You are viewing a plain text version of this content. The canonical link for it is here.
Posted to dev@nutch.apache.org by Lukáš Vlček <lu...@gmail.com> on 2009/10/18 13:11:41 UTC
Niocchi - java asynchronous crawl library released
Hi,
I just noticed that Niocchi has been released recently.
http://www.niocchi.com/
Niocchi is a java asynchronous crawl library implemented with NIO. It is
designed to crawl several thousands of hosts in parallel on a single low end
server.It is currently being used in production by
Enormo<http://www.enormo.com/> to
crawl thousands of websites daily, and by Vitalprix<http://www.vitalprix.com/>
.
Regards,
Lukas
RE: Niocchi - java asynchronous crawl library released
Posted by Fuad Efendi <fu...@efendi.ca>.
> Ok, sounds cool - could you prepare a patch for the RegexURLNormalizer
> that removes this problem?
I least I can try :)
Leaving it as plugin means I'll need to use ThreadLocal or something...
Re: Niocchi - java asynchronous crawl library released
Posted by Andrzej Bialecki <ab...@getopt.org>.
Fuad Efendi wrote:
> Hi Andrzej,
>
> Yes, I measured/compared (two years ago), I am actually using
> simplified rewritten code based on Nutch, with non-synchronized
> instance per thread.
This was probably based on the original Fetcher code (now
OldFetcher.java) - the new Fetcher uses threads very differently.
>
> Imagine 1024 threads, each having 100 Outlinks and trying to call
> synchronized method... total 102,400 concurrent calls to synchronized
> method (during, in average (network delays), 3-seconds frame)... I
> was even able to have 1024 concurrent threads without any performance
> impact! Also, each synchronization requires additional CPU cycles
> (500-1000) even when concurrency is small.
>
> With non-synchronized, I can't have more than 128 threads - CPU
> overloaded. It run faster. -Fuad
Ok, sounds cool - could you prepare a patch for the RegexURLNormalizer
that removes this problem?
--
Best regards,
Andrzej Bialecki <><
___. ___ ___ ___ _ _ __________________________________
[__ || __|__/|__||\/| Information Retrieval, Semantic Web
___|||__|| \| || | Embedded Unix, System Integration
http://www.sigram.com Contact: info at sigram dot com
RE: Niocchi - java asynchronous crawl library released
Posted by Fuad Efendi <fu...@efendi.ca>.

■ ■ ■

Exercise tasks -
1 – In the Niocchi mailing-list thread, turn the paragraph that begins "Niocchi is a java asynchronous crawl library" into a short bulleted list that keeps its main facts.
2 – Extend the Niocchi mailing-list thread by writing the body of the last reply from Fuad Efendi, whose header closes the thread.

Data records -
■ ■ ■

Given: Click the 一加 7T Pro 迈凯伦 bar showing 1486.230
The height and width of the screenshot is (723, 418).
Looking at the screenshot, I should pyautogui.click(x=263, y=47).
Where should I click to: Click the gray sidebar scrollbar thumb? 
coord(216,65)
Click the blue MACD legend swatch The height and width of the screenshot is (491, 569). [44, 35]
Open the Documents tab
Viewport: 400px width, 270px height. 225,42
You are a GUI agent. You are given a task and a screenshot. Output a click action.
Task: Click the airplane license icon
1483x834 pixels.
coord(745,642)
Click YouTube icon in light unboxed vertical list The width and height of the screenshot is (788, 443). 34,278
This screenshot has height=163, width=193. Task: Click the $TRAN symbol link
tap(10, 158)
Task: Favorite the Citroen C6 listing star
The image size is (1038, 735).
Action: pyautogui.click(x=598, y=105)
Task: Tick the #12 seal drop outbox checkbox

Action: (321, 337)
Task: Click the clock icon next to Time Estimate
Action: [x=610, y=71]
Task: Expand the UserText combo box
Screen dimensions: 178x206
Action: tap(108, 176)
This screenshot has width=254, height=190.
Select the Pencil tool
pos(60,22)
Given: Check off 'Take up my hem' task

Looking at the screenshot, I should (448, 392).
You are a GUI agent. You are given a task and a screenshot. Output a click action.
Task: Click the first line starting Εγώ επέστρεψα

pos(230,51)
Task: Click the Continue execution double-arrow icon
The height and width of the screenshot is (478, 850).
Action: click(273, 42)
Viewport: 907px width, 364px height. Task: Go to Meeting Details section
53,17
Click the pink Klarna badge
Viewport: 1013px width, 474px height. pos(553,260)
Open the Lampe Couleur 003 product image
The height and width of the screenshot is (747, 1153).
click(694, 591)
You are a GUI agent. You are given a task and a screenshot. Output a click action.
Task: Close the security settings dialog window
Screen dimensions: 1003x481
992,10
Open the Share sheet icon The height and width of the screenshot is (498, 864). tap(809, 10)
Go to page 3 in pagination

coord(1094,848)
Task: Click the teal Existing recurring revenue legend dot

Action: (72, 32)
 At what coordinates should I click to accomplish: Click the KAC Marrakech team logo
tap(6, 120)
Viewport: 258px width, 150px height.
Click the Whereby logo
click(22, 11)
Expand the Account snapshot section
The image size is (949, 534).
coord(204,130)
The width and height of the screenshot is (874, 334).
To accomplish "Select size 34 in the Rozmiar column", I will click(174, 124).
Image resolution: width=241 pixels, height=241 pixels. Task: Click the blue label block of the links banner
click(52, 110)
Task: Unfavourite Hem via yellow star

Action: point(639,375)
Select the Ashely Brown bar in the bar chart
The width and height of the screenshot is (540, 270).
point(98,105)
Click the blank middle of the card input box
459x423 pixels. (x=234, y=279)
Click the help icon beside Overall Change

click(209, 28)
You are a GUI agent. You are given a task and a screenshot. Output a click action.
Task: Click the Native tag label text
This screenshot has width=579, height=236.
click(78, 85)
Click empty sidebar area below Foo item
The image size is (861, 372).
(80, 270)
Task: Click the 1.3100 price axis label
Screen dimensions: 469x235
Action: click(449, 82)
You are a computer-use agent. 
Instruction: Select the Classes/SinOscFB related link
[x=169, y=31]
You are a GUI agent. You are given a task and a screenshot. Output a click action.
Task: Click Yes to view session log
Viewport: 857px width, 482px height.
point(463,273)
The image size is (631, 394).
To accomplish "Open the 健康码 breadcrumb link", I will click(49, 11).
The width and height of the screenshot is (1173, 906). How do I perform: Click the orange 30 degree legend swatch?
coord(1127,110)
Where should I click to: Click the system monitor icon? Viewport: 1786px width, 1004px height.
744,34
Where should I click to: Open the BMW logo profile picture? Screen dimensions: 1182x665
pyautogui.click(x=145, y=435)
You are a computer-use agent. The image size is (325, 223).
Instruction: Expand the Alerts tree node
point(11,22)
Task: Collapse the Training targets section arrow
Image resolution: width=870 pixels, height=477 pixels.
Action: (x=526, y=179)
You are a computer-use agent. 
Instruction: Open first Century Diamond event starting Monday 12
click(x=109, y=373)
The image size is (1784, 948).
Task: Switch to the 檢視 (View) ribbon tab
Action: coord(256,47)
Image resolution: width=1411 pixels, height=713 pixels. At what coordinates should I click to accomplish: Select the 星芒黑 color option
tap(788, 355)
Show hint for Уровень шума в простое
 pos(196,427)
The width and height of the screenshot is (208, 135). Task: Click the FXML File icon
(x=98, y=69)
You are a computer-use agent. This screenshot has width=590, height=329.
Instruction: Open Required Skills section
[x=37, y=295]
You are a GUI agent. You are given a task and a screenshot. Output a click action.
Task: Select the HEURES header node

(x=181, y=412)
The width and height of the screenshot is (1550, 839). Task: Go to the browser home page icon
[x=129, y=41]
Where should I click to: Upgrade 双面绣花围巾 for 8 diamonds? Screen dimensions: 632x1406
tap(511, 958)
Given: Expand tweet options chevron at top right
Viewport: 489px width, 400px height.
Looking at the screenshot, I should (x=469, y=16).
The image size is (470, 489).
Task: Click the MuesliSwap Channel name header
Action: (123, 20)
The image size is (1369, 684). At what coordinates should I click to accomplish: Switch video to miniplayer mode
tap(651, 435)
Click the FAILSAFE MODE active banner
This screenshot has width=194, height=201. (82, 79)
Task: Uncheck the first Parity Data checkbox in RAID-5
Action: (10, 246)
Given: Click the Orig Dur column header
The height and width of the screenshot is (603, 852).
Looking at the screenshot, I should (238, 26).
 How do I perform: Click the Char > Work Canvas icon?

■ ■ ■

Responses for each task -
1 –
- A Java library for asynchronous crawling, built with NIO
- Designed to crawl several thousand hosts in parallel on one low-end server
- Currently used in production by Enormo to crawl thousands of websites daily
- Also used in production by Vitalprix

2 –
Hi Andrzej,
Yes, I measured/compared (two years ago), I am actually using simplified rewritten code based on Nutch, with non-synchronized instance per thread.
Imagine 1024 threads, each having 100 Outlinks and trying to call synchronized method... total 102,400 concurrent calls to synchronized method (during, in average (network delays), 3-seconds frame)... I was even able to have 1024 concurrent threads without any performance impact! Also, each synchronization requires additional CPU cycles (500-1000) even when concurrency is small.
With non-synchronized, I can't have more than 128 threads - CPU overloaded. It run faster.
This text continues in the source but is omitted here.